Cosa ne è stato del mainframe? Chi ne profetizzava la scomparsa ha avuto torto. Il mainframe, pur confinato in una sorta di limbo informatico, è ancora vivo e vegeto e continua ad essere il
forziere dei dati delle grandi e grandissime aziende a difesa di quella che può essere considerata la riserva aurea
, soprattuttto in ambiente finanziario. Secondo stime di analisti circa il 70% dei dati transazionali delle top 500 risiede su mainframe.
La sostenibilità della piattaforma è stata garantita da una continua evoluzione. Nulla di quanto è stato è più come prima.
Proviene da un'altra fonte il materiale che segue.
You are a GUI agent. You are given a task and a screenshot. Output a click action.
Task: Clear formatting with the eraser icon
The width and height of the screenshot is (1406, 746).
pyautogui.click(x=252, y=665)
Il mainframe è un sistema che, pur mantenendo le caratteristiche di sempre – di
sicurezza, di
scalabilità e di
affidabilità –, garantisce quella flessibilità indispensabile per essere parte dei data center degli anni duemila.
La terza generazione mainframe è ora allineata ai requisiti di business del comparto enterprise con un’enfasi sulla
sicurezza e sulla
gestione del dato, su ambienti di sviluppo e scenari applicativi di nuova generazione, vedi
devops,
analytics e
blockchain, così come
automazione intelligente grazie all’impiego di algoritmi di
machine learning. Ne è una testimonianza l’annuncio dello
Z14, il sistema dalle super performance presentato in questi giorni che consolida ed estende quanto già delineato con l’introduzione del suo predecessore Z13.
L’enfasi primaria – come decritto da
Enrico Cereda, Ceo di Ibm Italia – è la sicurezza che diventa una risorsa embedded by design. Il nuovo sistema assicura infatti la
crittografia completa dei dati proteggendo gli asett aziendali da possibili violazioni e associando questa capacità a qualsiasi livello applicativo,
on premise o in
cloud. La protezione avanzata (fino a
32 TB la memoria supportata) non va a scapito delle performance: il sistema – affermano gli esperti di Ibm – è in grado di gestire fino a
12 miliardi di transazioni crittografate al giorno.
Con questo annuncio Ibm vuole quindi rassicurare gli utenti mainframe sulla capacità di far evolvere questa tecnologia assecondando le
esigenze primarie di livello enterprise mettendo in luce caratteristiche superiori a quanto disponibile su architetture Intel. “Mantenete le vostre applicazioni core su mainframe, è la piattaforma più sicura in assoluto” è il messaggio implicito di Big Blue.
Certo, una strategia difensiva. Gli investimenti su mainframe sono negli anni progressivamente diminuiti: carichi di lavoro sono definitivamente andati su
architetture x86 e l’utilizzo di risorse as as service in
cloud – a livello sofware, di piattaforma e di infrastruttura - sta metabolizzando capacità che una volta risiedevano all’interno del perimetro aziendale.
Eppure, se il mainframe continua a presidiare le componenti core di molte aziende - perché non si vogliono
delocalizzare in cloud i dati, considerati un bene assoluto, o per la semplice ragione che non si vuole rinunciare a un certo tipo di affidabilità -
un posto a tavola per il mainframe continuerà ad esserci.